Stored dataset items
## begin

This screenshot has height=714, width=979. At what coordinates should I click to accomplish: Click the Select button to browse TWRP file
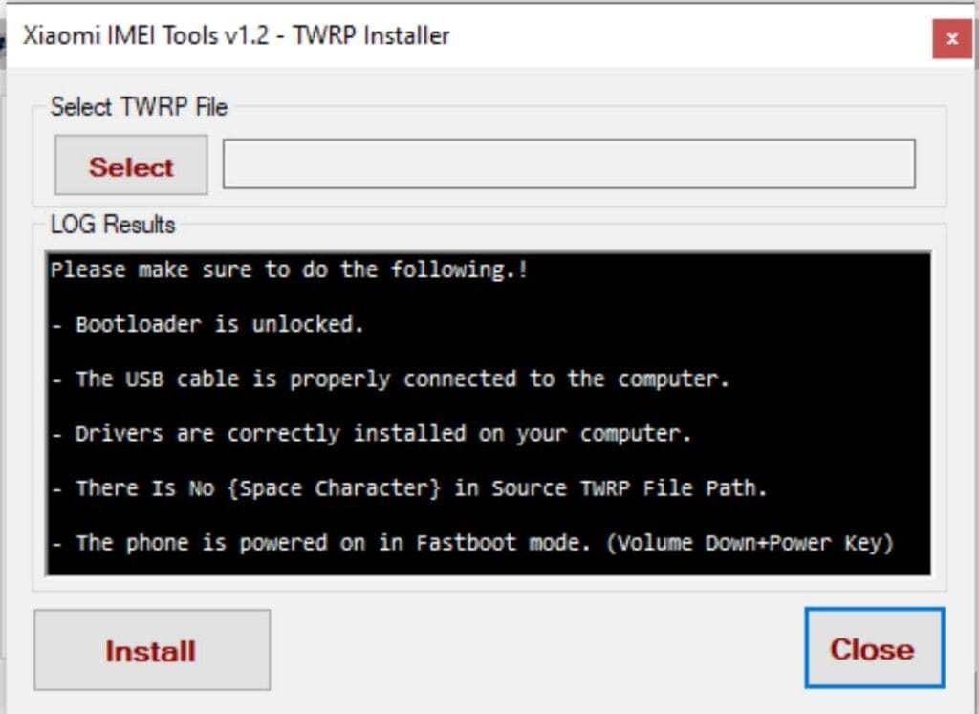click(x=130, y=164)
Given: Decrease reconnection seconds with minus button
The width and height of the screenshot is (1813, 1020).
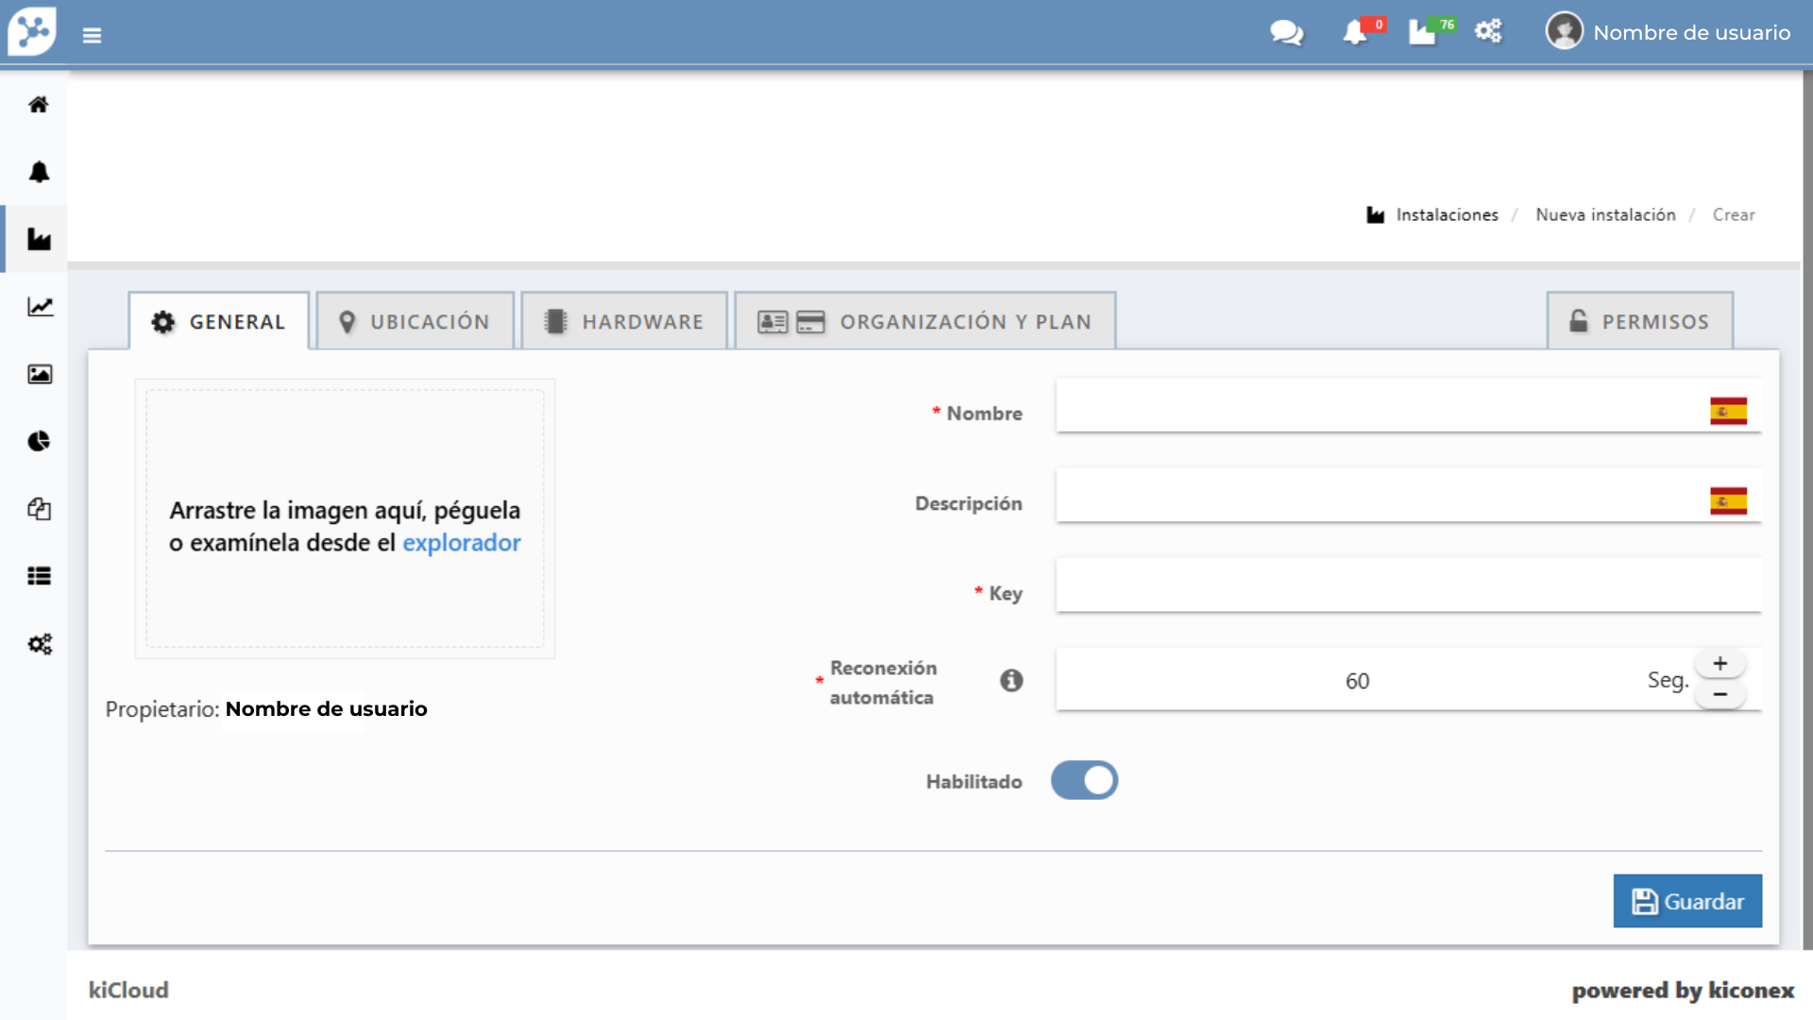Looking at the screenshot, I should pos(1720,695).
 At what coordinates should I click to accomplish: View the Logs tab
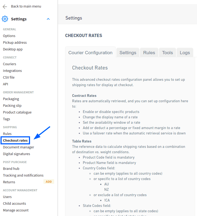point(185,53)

## end

Please quote, word for word, the material from its first line through the line containing "Looking at the", with both of those lines included. Leave the pictures out of your answer.

» Finished answer
This screenshot has height=714, width=979. At what coordinates should I click to accomplish: Click the Select button to browse TWRP file
click(x=130, y=164)
Given: Decrease reconnection seconds with minus button
The width and height of the screenshot is (1813, 1020).
Looking at the screenshot, I should pos(1720,695).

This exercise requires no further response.